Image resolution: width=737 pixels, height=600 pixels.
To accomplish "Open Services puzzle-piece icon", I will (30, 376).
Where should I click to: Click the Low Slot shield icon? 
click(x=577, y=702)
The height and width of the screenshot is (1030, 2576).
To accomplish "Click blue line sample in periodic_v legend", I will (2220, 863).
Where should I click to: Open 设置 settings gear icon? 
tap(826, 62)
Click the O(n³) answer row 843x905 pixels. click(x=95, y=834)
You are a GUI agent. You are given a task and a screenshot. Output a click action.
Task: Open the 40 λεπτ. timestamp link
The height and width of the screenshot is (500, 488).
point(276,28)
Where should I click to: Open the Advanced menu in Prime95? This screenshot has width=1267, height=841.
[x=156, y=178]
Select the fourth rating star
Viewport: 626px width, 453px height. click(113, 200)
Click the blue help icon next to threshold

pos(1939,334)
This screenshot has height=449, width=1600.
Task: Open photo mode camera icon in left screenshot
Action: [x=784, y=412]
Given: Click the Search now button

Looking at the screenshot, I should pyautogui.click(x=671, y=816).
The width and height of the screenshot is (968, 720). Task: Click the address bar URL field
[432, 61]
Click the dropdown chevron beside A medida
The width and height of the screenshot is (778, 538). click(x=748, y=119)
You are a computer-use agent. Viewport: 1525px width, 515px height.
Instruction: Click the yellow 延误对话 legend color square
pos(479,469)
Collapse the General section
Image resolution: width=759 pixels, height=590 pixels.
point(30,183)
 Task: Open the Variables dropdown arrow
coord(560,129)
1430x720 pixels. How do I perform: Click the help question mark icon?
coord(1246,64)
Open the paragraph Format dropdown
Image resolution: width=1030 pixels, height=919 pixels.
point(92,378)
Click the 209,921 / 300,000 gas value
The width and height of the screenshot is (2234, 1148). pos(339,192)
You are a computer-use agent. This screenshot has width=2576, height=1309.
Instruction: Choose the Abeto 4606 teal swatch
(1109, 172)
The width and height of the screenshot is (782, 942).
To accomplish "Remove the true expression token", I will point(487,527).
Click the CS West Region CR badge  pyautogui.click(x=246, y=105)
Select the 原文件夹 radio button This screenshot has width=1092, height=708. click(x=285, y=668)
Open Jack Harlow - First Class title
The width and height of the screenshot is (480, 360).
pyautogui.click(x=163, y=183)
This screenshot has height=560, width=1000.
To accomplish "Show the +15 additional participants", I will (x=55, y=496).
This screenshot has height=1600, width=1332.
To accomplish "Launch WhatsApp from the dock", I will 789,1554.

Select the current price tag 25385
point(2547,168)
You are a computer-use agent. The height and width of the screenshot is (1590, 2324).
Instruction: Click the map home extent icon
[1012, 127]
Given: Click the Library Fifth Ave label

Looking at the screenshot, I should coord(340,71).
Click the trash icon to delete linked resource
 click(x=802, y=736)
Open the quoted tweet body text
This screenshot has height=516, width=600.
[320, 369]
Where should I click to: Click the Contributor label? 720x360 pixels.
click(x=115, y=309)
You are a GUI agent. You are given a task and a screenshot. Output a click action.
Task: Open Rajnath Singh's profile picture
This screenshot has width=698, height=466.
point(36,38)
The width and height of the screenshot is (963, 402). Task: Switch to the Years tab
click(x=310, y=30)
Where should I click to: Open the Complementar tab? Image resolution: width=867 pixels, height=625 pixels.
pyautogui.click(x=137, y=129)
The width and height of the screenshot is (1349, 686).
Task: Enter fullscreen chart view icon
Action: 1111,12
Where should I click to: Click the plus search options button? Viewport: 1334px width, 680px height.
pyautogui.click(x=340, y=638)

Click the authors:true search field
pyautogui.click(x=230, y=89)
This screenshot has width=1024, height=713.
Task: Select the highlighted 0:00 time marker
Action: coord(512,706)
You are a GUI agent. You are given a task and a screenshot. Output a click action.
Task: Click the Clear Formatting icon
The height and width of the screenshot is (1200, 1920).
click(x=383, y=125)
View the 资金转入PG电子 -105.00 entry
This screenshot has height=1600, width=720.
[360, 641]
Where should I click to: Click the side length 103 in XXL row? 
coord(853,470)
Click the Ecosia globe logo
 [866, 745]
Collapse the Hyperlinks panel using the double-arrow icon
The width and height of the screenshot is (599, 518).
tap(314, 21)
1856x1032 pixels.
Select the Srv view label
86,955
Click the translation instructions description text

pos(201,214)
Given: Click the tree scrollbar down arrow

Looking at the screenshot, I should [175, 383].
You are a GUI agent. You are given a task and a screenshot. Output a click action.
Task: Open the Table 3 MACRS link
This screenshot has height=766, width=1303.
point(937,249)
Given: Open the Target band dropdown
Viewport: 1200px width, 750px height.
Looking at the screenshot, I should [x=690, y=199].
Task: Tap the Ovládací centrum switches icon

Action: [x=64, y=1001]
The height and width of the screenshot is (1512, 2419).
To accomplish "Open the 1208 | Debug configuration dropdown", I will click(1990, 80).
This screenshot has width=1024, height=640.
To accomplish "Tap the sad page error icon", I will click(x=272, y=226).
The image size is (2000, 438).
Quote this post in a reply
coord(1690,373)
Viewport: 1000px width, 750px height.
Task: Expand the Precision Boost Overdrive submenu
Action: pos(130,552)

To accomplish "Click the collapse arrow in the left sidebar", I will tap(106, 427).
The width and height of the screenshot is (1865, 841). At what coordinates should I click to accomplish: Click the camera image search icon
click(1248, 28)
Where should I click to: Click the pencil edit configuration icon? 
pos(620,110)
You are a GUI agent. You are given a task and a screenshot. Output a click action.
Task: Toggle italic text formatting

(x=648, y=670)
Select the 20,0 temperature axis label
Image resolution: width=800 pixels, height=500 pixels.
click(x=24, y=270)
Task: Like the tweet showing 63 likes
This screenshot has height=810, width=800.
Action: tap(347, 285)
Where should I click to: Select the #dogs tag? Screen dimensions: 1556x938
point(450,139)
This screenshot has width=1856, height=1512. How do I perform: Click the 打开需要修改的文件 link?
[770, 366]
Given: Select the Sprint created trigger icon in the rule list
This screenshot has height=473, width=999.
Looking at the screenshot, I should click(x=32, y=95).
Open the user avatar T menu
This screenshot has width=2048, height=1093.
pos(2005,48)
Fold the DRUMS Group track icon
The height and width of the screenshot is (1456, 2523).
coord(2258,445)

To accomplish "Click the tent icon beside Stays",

= = = = =

▶ [Work instructions] Format the records from the line with "Given: Open the Target band dropdown" to the line with "will tap(106, 427).", both included, as a JSON list of strings with one string per line. Leave out blank lines.

▶ [Complete output]
[
  "Given: Open the Target band dropdown",
  "Viewport: 1200px width, 750px height.",
  "Looking at the screenshot, I should [x=690, y=199].",
  "Task: Tap the Ovládací centrum switches icon",
  "Action: [x=64, y=1001]",
  "The height and width of the screenshot is (1512, 2419).",
  "To accomplish \"Open the 1208 | Debug configuration dropdown\", I will click(1990, 80).",
  "This screenshot has width=1024, height=640.",
  "To accomplish \"Tap the sad page error icon\", I will click(x=272, y=226).",
  "The image size is (2000, 438).",
  "Quote this post in a reply",
  "coord(1690,373)",
  "Viewport: 1000px width, 750px height.",
  "Task: Expand the Precision Boost Overdrive submenu",
  "Action: pos(130,552)",
  "To accomplish \"Click the collapse arrow in the left sidebar\", I will tap(106, 427)."
]